Supplied data -
_ _ _ _
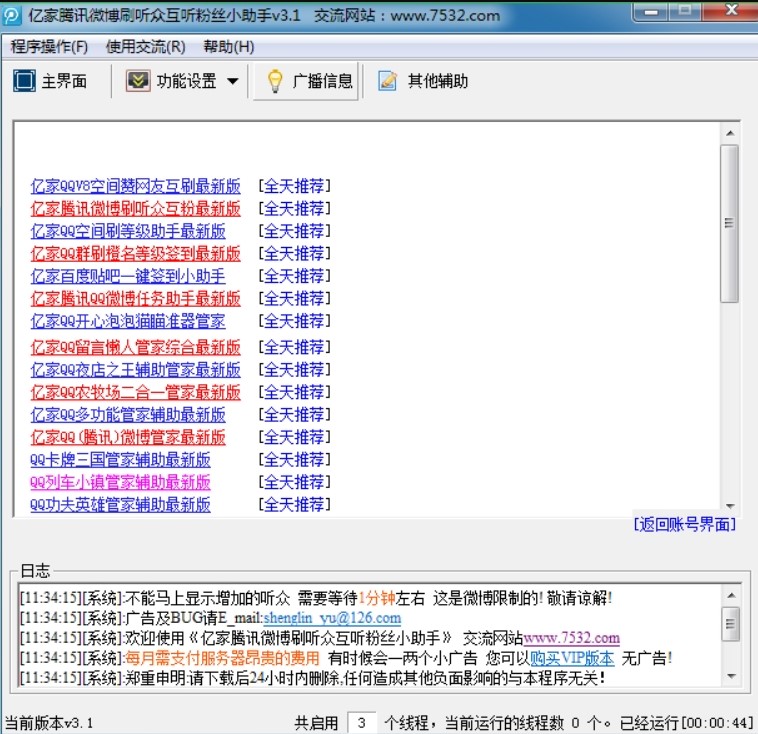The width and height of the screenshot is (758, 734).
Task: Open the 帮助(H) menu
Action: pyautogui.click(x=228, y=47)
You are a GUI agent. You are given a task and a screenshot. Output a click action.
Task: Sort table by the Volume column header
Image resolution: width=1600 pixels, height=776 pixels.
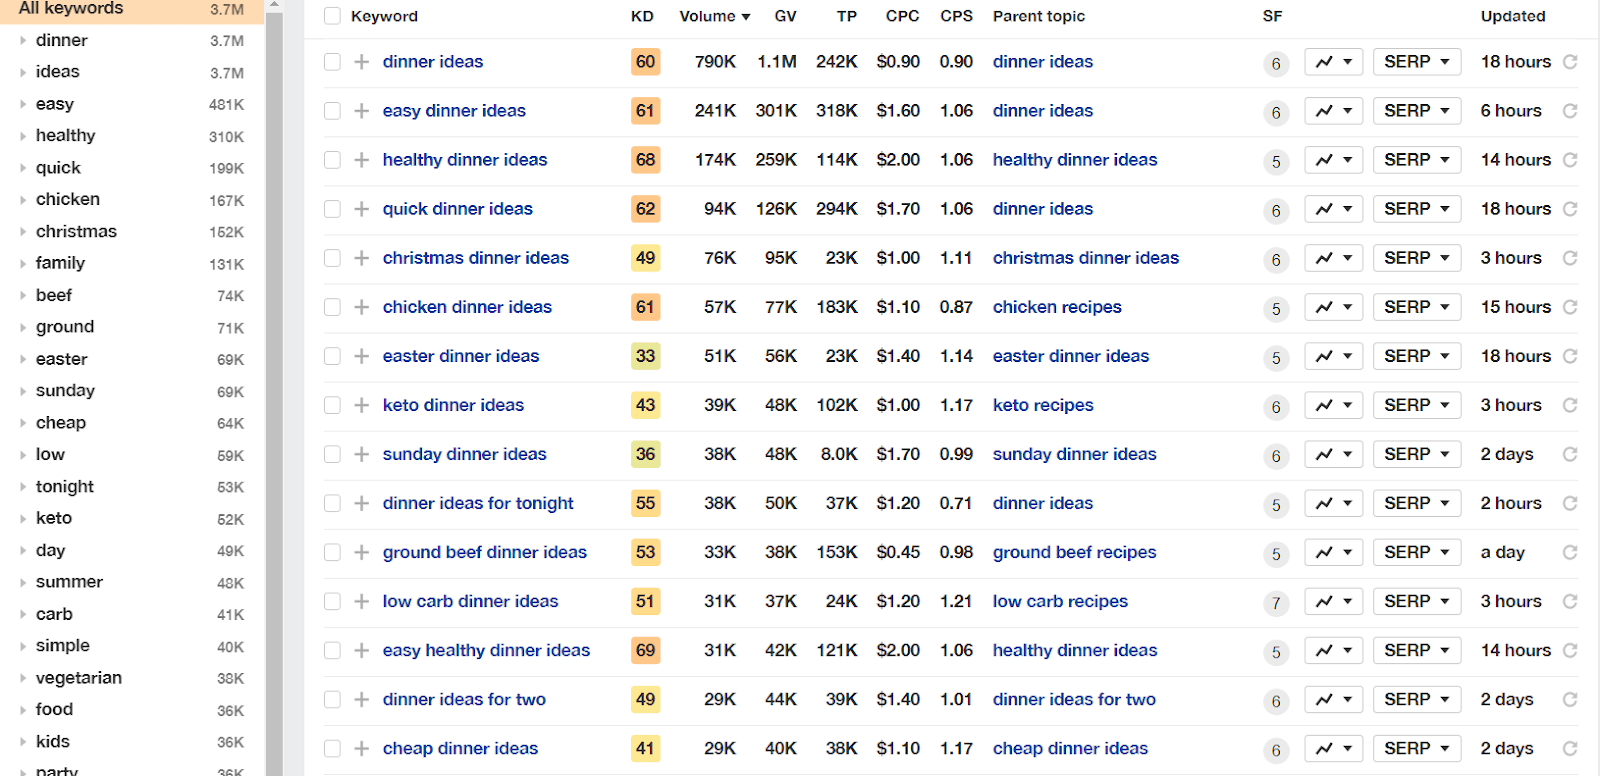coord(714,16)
_ _ _ _
How to complete this task -
The expected output is an exact copy of the lines from the one with "You are a GUI" to the final line of the entries above, pictures excepted; please include both ends.

Written answer -
You are a GUI agent. You are given a task and a screenshot. Output a click action.
Task: Sort table by the Volume column header
Image resolution: width=1600 pixels, height=776 pixels.
coord(714,16)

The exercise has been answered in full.